関連概念の整理 (Related Concepts)
喘息ステータスアストマティカス (Status asthmaticus):通常の治療に反応しない重篤な喘息発作で、医療緊急事態です。迅速なアセスメントと集中治療が必要です。また、
ピークフロー (Peak flow)測定は、在宅での喘息コントロールの指標となりますが、急性期の救急外来では、まずSpO2と臨床症状のアセスメントが優先されます。
概念のまとめ
・緊急時の基本は
ABCアプローチ(気道→呼吸→循環)。
・看護過程の出発点は常に
アセスメント。介入の前には必ず状態評価を。
・
喘息発作では、
サイレントチェストに注意。喘鳴が消える=改善ではない!
一目で比較!
| 行動 | 優先度と理由 |
|---|
| ④ 呼吸状態・SpO2をアセスメント | 最優先。介入の根拠となる情報収集。
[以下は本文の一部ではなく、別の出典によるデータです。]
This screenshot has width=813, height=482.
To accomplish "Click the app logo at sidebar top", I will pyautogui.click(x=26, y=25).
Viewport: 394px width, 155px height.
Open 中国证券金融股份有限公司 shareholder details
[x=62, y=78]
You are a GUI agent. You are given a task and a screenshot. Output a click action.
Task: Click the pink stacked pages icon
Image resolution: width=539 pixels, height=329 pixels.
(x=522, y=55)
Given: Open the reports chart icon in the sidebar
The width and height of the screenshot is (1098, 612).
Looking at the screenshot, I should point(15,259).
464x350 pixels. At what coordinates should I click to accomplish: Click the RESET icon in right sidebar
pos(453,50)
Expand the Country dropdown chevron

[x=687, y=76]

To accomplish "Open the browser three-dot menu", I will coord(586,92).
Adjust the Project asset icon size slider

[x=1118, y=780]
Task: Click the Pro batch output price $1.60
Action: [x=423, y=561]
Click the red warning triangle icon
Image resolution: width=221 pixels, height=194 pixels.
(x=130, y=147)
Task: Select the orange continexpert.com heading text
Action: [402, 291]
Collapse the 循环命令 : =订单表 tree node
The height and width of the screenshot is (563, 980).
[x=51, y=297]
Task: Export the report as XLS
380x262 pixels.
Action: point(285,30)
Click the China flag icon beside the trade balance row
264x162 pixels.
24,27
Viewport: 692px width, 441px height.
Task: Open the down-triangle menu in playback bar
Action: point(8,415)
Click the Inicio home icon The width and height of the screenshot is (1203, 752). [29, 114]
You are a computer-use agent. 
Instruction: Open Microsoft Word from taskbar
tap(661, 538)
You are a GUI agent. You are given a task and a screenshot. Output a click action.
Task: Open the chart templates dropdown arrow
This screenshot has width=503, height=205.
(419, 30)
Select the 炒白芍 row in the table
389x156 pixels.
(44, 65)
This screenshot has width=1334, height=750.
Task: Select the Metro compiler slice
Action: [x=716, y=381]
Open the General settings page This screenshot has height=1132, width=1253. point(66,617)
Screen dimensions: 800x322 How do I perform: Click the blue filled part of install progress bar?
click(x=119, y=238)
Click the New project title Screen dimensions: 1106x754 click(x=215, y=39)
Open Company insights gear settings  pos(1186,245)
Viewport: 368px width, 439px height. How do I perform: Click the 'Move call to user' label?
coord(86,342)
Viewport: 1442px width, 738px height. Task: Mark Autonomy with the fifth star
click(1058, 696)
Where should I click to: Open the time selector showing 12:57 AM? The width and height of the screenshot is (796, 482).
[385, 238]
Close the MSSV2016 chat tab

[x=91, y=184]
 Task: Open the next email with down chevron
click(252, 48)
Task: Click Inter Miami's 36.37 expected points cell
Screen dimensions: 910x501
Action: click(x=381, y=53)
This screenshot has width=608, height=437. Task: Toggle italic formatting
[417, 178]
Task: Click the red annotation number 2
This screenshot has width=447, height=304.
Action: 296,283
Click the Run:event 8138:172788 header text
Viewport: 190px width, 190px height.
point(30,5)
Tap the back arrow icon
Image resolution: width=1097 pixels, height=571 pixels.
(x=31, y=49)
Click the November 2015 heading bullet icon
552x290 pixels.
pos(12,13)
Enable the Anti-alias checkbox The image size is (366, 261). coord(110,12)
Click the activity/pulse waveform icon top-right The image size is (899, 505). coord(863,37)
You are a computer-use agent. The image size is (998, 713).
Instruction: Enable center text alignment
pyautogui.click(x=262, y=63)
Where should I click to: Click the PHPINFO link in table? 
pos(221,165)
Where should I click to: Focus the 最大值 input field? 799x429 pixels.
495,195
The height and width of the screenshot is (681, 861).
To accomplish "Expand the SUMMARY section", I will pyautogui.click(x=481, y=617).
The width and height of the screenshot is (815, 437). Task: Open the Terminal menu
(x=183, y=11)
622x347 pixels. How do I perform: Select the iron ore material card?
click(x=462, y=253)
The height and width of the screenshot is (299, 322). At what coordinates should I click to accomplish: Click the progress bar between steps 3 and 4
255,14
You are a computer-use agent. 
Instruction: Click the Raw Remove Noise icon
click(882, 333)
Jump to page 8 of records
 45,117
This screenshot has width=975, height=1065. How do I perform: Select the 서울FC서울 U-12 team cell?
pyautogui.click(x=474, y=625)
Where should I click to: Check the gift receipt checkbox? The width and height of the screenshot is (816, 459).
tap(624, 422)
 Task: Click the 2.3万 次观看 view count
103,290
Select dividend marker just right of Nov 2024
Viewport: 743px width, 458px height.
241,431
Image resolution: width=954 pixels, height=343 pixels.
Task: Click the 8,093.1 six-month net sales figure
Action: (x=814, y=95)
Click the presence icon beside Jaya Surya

非侵襲的で迅速。 |
| ② ファウラー位に体位変換 | 二次的介入。アセスメント後、呼吸困難緩和のために実施。 |
| ① 気管支拡張薬投与 | 治療的介入。医師の指示とアセスメントに基づき実施。 |
| ③ ABG採血 | 診断的介入。医師の指示後、患者状態が落ち着いてから実施。 |
解剖生理と薬理のポイント
・
喘息 (Asthma)は、気道の慢性炎症と過敏性により、
気道平滑筋 (Airway smooth muscle)の攣縮、粘膜浮腫、粘稠な痰の産生が起こり、気道が狭窄します。
・第一選択薬である
短時間作用性β2刺激薬 (SABA: Short-acting beta2-agonist)(例:サルブタモール)は、気管支拡張作用により急速に症状を緩和します。
暗記のコツとゴロ合わせ
「ア(A)ス(S)の前にはア(A)セスメント」
「喘息(Asthma)の患者に対応する時は、何をするよりもまずアセスメント(Assessment)!」と覚えましょう。
国試頻出ポイント
「最初に取るべき行動」「最優先の看護ケア」を問う問題は超頻出です。キーワードは「
まずアセスメント」「
観察・評価が先」。治療や処置は、その結果に基づいて行うという流れを理解しましょう。
国試出題パターンの変化に注意!
同じ「喘息の急性期」でも、
・「最初に取る行動は?」→
アセスメント(本問)
・「アセスメントで確認すべき項目は?」→ 呼吸音、喘鳴、SpO2、努力呼吸の有無、会話状態など
・「医師から気管支拡張薬の指示が出た。投与時の観察項目は?」→ 効果(呼吸困難の緩和)、副作用(頻脈、手指の震え)
と、問われるポイントが変わります。基本の流れ(アセスメント→計画→実施→評価)を押さえれば応用可能です。